SET PROBLEM
Print, word for word, the part of the TiddlyWiki loop-limit discussion that opens with the words containing "Example documentation note" and closes with "a long list.".

The list widget already as a limit attribute for cutting off the list at a given number of entries. How would this be different?

I understand there are various ways to get into a “loop” including transclusions. The idea was that be it in a list widget, or even a special list widget, that the designer could chose to design with the exit limit in mind. This not so much a global solution but an option when the code is at risk of running too long.

  • I think most recursions may be able to be “written as nested lists” if needed.

I am thinking to use it like a debug or performance monitor where we can choose this code pattern in cases where we may need it. In effect making it possible if not global.

Good point Jeremy, this limit is a good option for many cases but this does limit the input only. If the code pattern then leads to excessive loops or recursion it will not nessasarily make a difference.

  • However perhaps I/we should document this use of the limit operator.

Example documentation note

Filters can generate, none, one or many items so be carful when writing TiddlyWiki Script because you could “include” a very large number of titles that may take a long time to process. This may appear to effectively freeze your tiddlywiki.

  • One way to combat this is to use the limit operator to ensure the output does not exceed a give number of items. For example if you expect not more than 100 items, putting a limit of 10,000 +[limit[10000]] may protect you from a logical error that generates a long list.
  • The limit can be a more advanced filter that acts on any variable or other parameter, such as a recursion depth.
  • There is no logical way to determine if the exit condition occurred.
  • The filter would be independent of the main filter, and trivial to add or remove. Allowing such a condition to be kept out of the listing, when not in use.
  • it’s just an idea to see if we can at least have the opportunity to build solutions that can be coded to test for possible “run away”, or long processing. I am perfectly open to any approach that may help reduce this problem.
    • The simplest version may be a limit number to test against the counter variable, but this is almost equivalent to using the limit operator.

RAW RECORDS
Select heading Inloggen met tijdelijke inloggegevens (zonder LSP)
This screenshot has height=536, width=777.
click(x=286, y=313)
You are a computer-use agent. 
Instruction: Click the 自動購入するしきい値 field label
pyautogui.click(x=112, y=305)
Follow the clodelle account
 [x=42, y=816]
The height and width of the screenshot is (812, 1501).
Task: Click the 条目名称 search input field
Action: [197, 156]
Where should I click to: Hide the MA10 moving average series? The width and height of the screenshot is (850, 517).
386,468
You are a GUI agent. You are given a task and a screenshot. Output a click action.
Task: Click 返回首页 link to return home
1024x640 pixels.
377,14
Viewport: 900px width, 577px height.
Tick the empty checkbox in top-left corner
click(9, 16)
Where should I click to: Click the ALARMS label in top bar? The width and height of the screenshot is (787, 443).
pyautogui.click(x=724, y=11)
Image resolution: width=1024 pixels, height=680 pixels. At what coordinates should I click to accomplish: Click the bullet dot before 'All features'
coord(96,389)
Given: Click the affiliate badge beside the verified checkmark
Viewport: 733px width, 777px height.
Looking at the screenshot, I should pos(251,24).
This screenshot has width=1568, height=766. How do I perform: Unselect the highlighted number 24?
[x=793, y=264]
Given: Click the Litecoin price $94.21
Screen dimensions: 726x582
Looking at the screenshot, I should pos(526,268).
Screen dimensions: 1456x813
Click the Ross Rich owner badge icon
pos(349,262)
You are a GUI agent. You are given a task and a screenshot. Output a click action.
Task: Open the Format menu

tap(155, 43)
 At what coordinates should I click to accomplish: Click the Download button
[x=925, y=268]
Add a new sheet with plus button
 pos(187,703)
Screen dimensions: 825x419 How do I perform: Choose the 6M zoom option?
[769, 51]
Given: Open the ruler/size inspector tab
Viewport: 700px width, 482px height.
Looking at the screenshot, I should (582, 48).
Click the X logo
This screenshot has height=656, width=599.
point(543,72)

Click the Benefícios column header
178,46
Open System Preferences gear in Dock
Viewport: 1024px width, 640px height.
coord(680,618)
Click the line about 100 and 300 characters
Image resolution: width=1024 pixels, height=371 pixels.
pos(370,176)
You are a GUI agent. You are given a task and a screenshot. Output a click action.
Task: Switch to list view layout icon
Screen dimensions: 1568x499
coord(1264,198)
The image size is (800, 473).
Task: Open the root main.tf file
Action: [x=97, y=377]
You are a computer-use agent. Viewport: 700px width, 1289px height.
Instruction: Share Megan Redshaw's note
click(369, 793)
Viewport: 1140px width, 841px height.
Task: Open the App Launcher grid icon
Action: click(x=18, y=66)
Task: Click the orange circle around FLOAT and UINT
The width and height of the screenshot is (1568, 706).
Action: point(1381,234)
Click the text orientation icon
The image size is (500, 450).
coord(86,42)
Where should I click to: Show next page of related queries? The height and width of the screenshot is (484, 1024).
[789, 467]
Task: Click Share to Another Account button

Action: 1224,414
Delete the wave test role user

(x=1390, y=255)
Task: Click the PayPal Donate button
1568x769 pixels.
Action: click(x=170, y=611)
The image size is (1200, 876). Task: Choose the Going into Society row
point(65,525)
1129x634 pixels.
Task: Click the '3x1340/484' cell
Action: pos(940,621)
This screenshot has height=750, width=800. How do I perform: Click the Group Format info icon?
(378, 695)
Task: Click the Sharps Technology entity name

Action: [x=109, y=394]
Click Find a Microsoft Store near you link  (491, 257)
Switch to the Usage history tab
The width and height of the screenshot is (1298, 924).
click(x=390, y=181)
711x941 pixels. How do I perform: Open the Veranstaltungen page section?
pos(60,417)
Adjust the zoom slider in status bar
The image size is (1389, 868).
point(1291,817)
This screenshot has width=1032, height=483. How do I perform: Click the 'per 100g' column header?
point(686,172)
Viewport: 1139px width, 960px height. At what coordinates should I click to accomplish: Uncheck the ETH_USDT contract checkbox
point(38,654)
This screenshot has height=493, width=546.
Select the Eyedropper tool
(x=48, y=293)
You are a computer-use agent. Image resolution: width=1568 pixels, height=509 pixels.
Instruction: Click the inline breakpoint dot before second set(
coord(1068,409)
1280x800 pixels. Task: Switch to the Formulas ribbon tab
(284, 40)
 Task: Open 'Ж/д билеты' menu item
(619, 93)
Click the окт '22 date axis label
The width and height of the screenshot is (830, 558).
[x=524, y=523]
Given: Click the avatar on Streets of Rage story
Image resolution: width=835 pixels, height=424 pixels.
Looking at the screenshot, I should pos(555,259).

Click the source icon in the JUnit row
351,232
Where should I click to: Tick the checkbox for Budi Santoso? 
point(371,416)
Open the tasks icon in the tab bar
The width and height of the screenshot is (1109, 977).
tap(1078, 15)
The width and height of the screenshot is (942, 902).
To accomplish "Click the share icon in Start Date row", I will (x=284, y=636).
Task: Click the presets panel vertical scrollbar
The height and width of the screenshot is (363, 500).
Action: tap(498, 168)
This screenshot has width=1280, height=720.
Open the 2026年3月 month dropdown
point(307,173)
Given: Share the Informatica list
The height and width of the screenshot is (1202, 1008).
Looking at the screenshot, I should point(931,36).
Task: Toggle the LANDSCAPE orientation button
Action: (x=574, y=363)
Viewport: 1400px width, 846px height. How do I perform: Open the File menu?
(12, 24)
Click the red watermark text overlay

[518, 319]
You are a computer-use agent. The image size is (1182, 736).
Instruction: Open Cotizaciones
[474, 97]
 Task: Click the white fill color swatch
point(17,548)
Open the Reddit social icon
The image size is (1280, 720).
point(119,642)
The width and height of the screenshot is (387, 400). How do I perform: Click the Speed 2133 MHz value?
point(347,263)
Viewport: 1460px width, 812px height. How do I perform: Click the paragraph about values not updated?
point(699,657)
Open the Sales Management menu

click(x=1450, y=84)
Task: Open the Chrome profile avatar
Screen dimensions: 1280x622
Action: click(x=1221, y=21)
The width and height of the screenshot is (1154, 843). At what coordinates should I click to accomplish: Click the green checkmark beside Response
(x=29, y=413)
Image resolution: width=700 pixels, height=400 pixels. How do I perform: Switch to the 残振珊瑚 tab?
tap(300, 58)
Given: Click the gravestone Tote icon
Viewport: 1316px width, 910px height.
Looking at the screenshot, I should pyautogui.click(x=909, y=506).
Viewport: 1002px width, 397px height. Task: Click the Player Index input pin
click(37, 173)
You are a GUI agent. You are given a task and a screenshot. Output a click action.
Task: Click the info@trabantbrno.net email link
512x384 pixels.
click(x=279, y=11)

ANSWER TO THE PROBLEM
Example documentation note

Filters can generate, none, one or many items so be carful when writing TiddlyWiki Script because you could “include” a very large number of titles that may take a long time to process. This may appear to effectively freeze your tiddlywiki.

  • One way to combat this is to use the limit operator to ensure the output does not exceed a give number of items. For example if you expect not more than 100 items, putting a limit of 10,000 +[limit[10000]] may protect you from a logical error that generates a long list.